= Problem to solve =
Recast the entries between the line containing "Toggle the enabled" and the line containing "pyautogui.click(x=1173, y=697)", inclusive, as a numbered list with blank lines omitted.

--------------------------------

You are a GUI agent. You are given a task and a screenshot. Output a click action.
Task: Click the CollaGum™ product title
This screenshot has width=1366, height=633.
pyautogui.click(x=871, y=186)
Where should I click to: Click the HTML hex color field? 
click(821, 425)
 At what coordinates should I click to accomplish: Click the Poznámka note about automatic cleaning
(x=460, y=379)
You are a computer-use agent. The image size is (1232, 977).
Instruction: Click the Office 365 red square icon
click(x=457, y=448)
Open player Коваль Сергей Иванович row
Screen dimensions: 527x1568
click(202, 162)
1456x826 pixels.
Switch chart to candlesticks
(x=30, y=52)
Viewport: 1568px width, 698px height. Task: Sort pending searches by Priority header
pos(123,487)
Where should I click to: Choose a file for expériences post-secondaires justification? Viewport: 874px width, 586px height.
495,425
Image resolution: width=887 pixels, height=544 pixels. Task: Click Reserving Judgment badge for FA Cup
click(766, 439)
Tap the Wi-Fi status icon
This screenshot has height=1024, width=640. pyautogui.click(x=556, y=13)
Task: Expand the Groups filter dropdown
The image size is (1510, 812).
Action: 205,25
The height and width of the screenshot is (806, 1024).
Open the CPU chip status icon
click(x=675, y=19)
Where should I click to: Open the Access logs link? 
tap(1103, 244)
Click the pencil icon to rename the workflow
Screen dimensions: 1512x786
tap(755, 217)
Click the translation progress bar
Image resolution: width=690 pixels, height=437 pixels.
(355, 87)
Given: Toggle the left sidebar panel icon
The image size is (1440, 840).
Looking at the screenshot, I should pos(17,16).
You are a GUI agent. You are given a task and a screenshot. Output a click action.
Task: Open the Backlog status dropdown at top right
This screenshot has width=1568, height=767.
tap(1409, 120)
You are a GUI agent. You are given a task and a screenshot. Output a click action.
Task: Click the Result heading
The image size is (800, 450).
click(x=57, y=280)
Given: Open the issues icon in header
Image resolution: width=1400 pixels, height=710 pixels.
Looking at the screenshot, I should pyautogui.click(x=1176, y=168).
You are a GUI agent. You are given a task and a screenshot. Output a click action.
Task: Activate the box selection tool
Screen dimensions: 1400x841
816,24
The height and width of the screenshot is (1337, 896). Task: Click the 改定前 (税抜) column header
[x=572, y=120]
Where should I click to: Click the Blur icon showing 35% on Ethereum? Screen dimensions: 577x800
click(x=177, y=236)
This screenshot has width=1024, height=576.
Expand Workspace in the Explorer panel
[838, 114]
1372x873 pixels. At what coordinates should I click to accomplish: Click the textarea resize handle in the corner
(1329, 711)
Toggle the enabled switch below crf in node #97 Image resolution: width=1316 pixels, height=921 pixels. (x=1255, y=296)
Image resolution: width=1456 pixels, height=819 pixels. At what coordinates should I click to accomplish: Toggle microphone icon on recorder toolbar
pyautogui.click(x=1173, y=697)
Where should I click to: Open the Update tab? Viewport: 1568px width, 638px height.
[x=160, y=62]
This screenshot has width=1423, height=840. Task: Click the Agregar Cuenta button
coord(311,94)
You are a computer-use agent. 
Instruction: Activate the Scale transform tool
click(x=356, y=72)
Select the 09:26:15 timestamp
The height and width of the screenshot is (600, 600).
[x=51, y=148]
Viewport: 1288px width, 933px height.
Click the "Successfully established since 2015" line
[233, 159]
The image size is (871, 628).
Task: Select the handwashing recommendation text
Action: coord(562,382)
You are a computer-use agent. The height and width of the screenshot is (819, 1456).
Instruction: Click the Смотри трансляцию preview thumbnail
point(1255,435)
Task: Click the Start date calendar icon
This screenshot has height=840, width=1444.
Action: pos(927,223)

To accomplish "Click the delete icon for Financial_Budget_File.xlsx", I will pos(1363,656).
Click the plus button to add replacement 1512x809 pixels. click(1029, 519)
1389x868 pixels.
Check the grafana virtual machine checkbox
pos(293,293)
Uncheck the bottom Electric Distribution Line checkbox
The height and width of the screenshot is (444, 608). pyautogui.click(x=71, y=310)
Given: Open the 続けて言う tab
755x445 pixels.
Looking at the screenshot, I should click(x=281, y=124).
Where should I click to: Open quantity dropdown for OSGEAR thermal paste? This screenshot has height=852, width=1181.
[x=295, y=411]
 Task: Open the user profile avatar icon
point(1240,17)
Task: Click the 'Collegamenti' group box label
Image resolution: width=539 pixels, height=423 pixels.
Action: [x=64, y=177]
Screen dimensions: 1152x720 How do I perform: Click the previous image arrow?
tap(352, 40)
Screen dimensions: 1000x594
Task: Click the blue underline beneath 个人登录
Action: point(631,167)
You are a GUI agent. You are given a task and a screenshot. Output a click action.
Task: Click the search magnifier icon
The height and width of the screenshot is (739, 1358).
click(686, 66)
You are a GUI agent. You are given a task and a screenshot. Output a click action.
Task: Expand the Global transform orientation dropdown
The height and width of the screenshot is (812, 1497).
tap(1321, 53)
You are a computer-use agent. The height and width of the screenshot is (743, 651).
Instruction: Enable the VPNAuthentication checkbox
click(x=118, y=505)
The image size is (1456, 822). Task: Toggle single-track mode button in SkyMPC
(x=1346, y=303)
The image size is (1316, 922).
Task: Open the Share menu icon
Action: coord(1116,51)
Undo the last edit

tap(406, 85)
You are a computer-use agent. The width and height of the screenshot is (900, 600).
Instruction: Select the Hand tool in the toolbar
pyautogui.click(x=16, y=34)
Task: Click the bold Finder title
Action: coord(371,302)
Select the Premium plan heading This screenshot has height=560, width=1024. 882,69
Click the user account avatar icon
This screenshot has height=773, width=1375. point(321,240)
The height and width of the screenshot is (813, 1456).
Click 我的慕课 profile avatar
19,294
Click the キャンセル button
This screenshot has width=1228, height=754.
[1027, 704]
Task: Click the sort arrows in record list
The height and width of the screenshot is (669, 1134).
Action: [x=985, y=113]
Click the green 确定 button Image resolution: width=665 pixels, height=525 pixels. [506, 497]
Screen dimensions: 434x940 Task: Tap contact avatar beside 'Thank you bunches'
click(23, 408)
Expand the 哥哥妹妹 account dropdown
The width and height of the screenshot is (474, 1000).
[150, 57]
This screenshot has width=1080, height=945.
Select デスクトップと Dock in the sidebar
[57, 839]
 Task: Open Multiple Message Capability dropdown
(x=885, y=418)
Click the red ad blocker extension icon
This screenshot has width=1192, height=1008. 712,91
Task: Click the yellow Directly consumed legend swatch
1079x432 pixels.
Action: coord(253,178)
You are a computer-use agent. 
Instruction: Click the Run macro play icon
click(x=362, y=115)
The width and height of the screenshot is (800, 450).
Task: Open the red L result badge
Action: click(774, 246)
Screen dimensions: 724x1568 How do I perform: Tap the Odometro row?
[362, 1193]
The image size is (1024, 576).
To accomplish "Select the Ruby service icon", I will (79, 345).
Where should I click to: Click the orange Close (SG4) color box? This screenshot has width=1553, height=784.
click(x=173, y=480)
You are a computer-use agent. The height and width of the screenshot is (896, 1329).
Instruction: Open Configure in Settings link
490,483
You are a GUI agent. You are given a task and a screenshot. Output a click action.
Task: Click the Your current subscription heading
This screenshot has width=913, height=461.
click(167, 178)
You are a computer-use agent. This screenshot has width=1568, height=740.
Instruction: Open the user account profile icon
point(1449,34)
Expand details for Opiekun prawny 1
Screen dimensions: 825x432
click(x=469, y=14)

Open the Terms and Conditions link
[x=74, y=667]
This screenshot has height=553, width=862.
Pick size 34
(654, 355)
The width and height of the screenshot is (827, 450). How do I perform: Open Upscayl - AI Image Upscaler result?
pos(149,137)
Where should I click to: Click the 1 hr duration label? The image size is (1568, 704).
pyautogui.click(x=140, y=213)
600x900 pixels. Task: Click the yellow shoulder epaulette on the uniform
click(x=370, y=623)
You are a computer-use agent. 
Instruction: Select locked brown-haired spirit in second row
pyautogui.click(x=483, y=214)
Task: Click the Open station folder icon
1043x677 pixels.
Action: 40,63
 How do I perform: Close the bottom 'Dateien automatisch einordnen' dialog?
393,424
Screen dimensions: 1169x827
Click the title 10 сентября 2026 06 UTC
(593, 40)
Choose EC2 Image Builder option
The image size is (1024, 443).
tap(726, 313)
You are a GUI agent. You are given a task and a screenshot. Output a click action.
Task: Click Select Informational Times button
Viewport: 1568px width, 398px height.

--------------------------------

= Complete response =
1. Toggle the enabled switch below crf in node #97 Image resolution: width=1316 pixels, height=921 pixels. (x=1255, y=296)
2. Image resolution: width=1456 pixels, height=819 pixels. At what coordinates should I click to accomplish: Toggle microphone icon on recorder toolbar
3. pyautogui.click(x=1173, y=697)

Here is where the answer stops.